──────── Records shown ────────

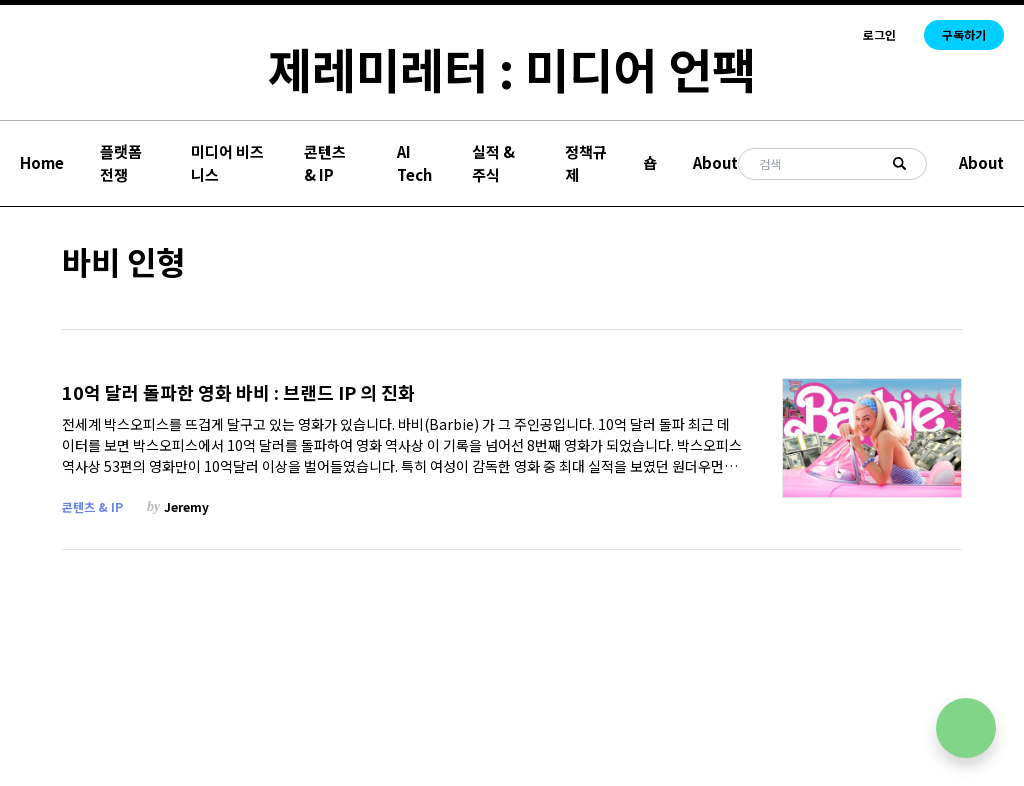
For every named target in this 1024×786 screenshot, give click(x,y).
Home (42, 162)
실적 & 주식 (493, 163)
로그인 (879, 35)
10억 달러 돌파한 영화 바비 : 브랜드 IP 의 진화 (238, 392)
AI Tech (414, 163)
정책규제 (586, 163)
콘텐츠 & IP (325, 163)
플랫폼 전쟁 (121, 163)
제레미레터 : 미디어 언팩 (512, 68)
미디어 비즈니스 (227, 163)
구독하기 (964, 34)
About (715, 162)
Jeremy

────────
──────── Records shown ────────

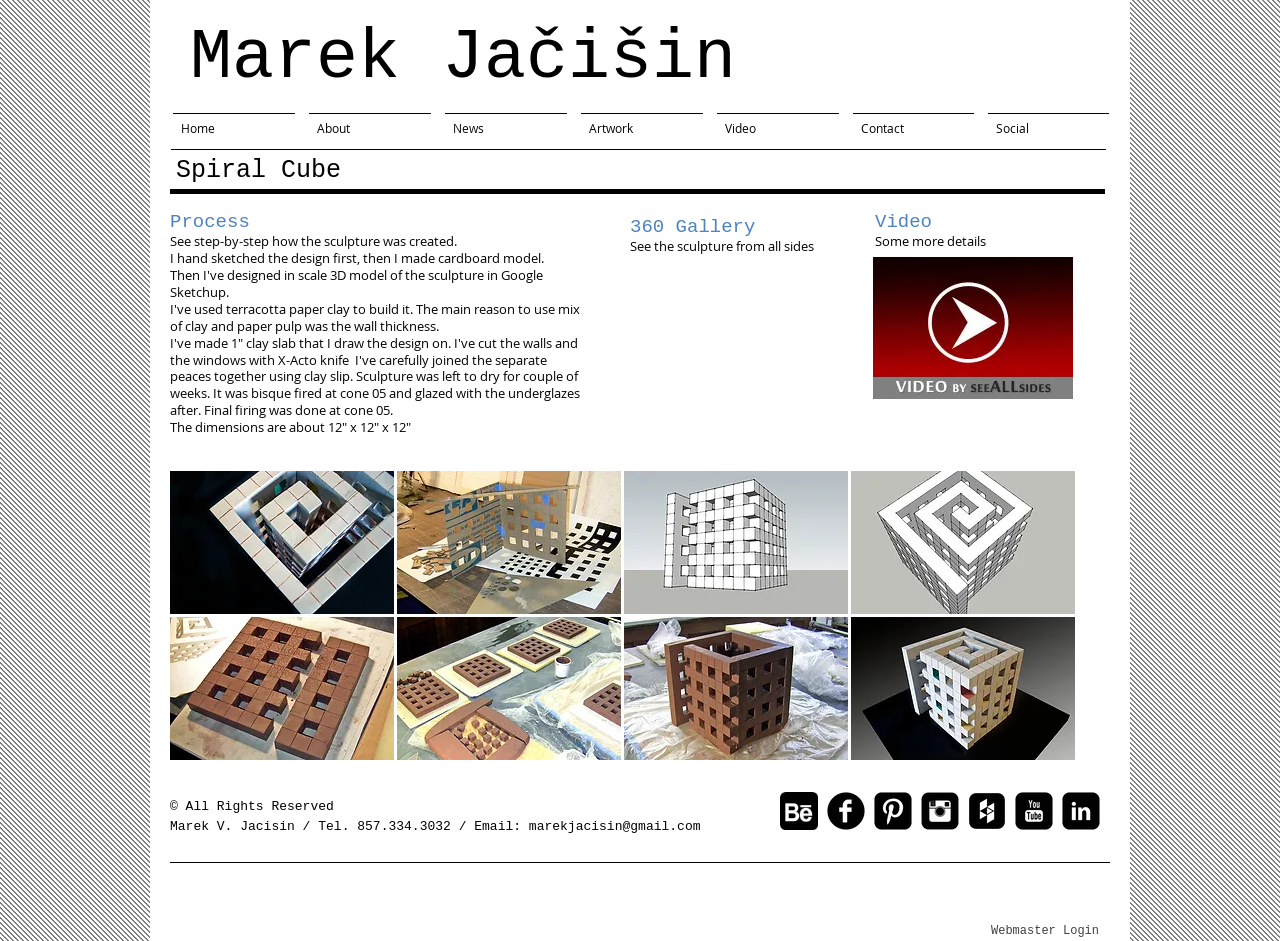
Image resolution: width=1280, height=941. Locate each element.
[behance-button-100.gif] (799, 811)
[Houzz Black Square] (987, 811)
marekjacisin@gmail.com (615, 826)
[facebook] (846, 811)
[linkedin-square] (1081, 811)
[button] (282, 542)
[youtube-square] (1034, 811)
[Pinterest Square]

────────

**What you need to do**. Scale the rows between the lines holding "For every named" and "About (715, 162)", inclusive: write out every one of those lines again, multiplying each answer coordinate by 0.85 and rounding to a whole number with halves going up, and leaving all other text, including 1024×786, unchanged. Give only those lines.

**Correct output**.
For every named target in this 1024×786 screenshot, give click(x,y).
Home (36, 138)
실적 & 주식 (419, 139)
로그인 (747, 30)
10억 달러 돌파한 영화 바비 : 브랜드 IP 의 진화 (202, 333)
AI Tech (352, 139)
정책규제 (498, 139)
콘텐츠 & IP (276, 139)
플랫폼 전쟁 (103, 139)
제레미레터 : 미디어 언팩 (435, 58)
미디어 비즈니스 (193, 139)
구독하기 (819, 29)
About (608, 138)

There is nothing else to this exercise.